英語学習者は高いモチベーションを保ちながら、そのモチベーションをいかに実際の行動につなげるかを
戦略的に考え行動しなければならない。

5.学習法が効果的である
物事の上達には、適切な勉強法/練習法で、十分な量の努力を継続することが必要であるが、
それは英語学習でも変わらない。
聞き流すだけで上達するわけでもないし、三ヶ月でネイティブのように話せるようになるわけでもないのである。

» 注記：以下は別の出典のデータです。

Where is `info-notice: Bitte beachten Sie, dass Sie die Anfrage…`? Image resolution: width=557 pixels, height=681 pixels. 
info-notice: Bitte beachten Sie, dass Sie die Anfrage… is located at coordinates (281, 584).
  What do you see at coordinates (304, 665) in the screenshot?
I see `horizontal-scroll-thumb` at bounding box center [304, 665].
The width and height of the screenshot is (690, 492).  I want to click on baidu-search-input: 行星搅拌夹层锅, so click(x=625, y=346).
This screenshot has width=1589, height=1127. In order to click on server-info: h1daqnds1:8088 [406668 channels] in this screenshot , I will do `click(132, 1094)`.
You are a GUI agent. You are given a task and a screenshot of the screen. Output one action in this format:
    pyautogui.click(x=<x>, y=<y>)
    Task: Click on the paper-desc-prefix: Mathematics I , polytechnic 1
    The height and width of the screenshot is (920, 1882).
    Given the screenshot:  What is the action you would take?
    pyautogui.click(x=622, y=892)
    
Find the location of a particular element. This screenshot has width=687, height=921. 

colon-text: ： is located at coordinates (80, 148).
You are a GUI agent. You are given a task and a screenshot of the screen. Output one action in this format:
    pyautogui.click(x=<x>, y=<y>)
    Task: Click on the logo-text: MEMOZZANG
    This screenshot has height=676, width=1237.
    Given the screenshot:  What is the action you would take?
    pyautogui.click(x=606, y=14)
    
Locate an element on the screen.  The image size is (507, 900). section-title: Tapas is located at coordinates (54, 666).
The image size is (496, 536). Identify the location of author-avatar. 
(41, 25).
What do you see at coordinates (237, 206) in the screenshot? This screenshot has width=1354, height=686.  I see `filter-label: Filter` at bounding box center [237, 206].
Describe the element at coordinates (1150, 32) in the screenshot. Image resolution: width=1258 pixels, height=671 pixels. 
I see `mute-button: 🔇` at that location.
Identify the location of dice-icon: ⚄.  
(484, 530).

第二言語習得論的に効果的な勉強法とは(インプット+アウトプットの必要性が重要)
結論から言うと、大量のインプットと少量のアウトプットが重要となる。
言語習得はかなりの部分がインプットを理解することによって起こることがわかっており、
ただひたすらアウトプットをしても語学力は向上しない。

とりあえず英語を話す環境に行けば良いとか、英語で話す機会を増やせばいいといいう人がいるが、
それはあまり適切なアプローチではない。
やってみればわかると思うが英語を全然勉強していない人が英会話スクールに通っても
相槌を打つだけで何もしゃべれないだろう。
当たり前だが、知らない単語は聞き取れないし、話すこともできない。
一定量のインプットを確保しつつ、アウトプットの機会を設けることが必須であるというのが
学習計画をたてるにあたって重要となるのは間違いない。

ただし、アウトプットの必要性を高めるということも重要であり、
英語を話す環境に行ったり、英語が必要な仕事につくといったことは英語力を高めるにはプラスに働くだろう。
(人間は必要性がないと、学習が加速しない)

インプットの重要性を書いてきたが、アウトプットを行うことでどのようなインプットが自分に足りないかということに気づくことができるという点は忘れてはならない。
例えば自己紹介をする際など、自分の仕事を他人に説明する上でわからない単語や、
適切な表現が出てこない場合、自分に足りていないインプットが明確になるだろうし、
エッセイや職務経歴書を書いたりしていると、自分がわからないことが何なのかが浮き彫りになる。


どのように勉強するか
どのような勉強をするかは、自分の目的次第にはなるが、
目的を達成している自分と今の自分を比較し、その差分がを分析し、差分を埋める作業が必要になってくるだろう。
これに関しては語学学習に限ったことではなく、すべての学習に共通した作業である。

その差分を明確にするためにまずはアウトプットをしてみるというのは、良い方法かもしれない。
英語でプレゼンをするのが目的ならそれをやってみる。
外資系の企業に入社したいのなら、英語でインタビューを受けてみたり、
エージェントの人にアポを取って英語で話してみるなど、
目的に即した具体的なアウトプットを行うことで、自分に足りないインプットが明確になるかと思う。

そして、最も重要なことは努力を継続すること。
目的を達成するには決して面白いことばかりではないこと、愚直に続けることが最も重要であることを理解すること。
易きに流れず本質的な学習を行うこと。